**Task to complete**: The records below are to be transcribed exactly from their first line to the line that has "You are a computer-use agent.", inclusive, with every picture omitted.

[[ The records, beginning ]]

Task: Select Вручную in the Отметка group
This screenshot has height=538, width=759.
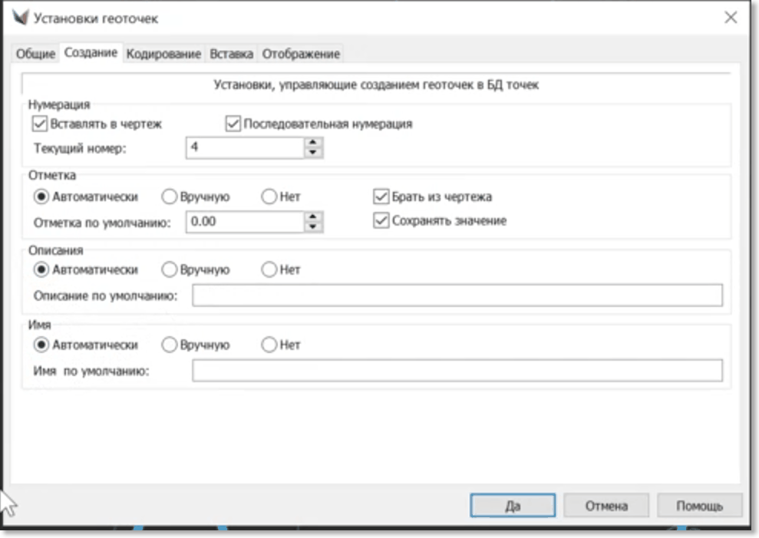Action: [169, 196]
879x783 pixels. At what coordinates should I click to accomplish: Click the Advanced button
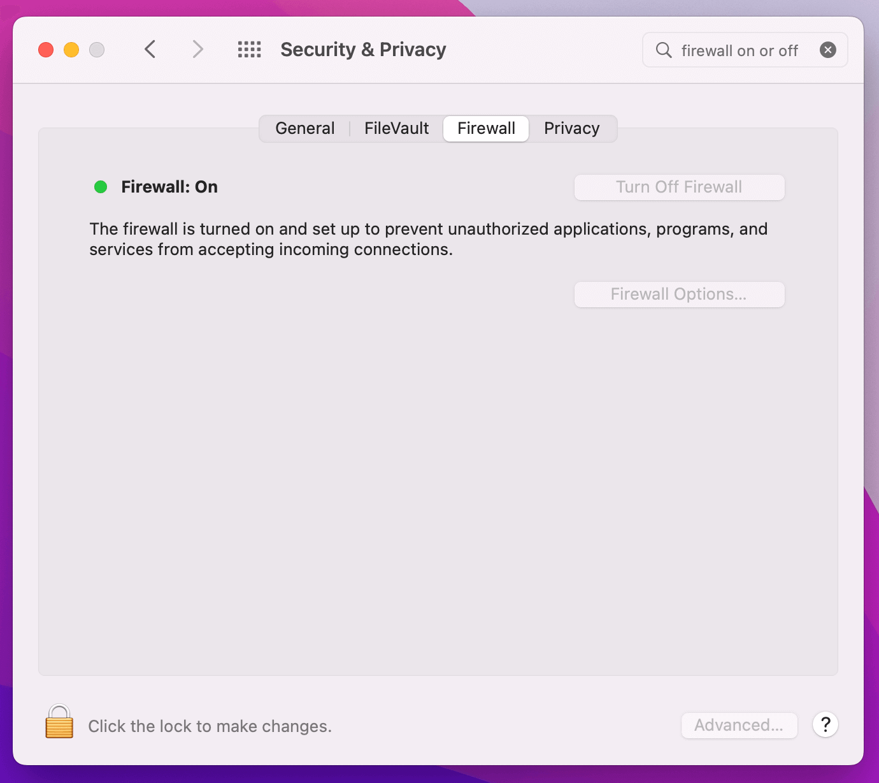point(739,725)
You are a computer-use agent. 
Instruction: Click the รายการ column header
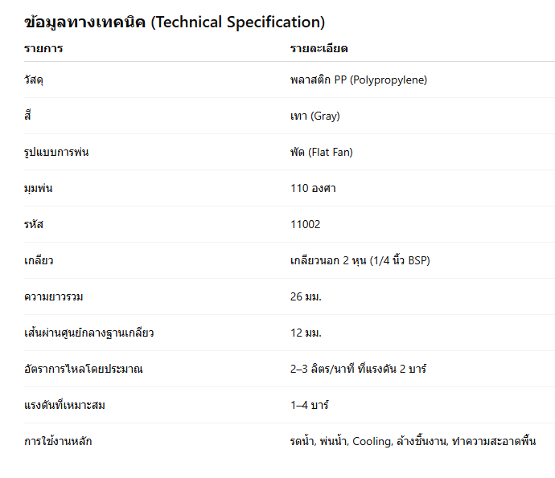tap(43, 49)
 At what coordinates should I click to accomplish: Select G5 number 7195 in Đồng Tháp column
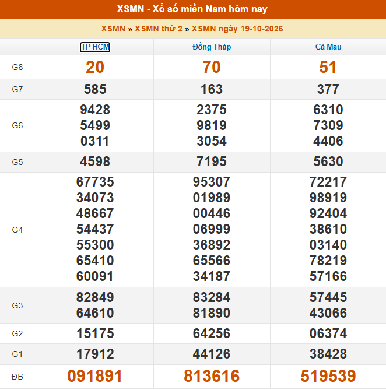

[[ The records, end ]]

**Output for this task**:
Task: Select Вручную in the Отметка group
This screenshot has height=538, width=759.
Action: [169, 196]
879x783 pixels. At what coordinates should I click to accomplish: Click the Advanced button
point(739,725)
You are a computer-use agent. 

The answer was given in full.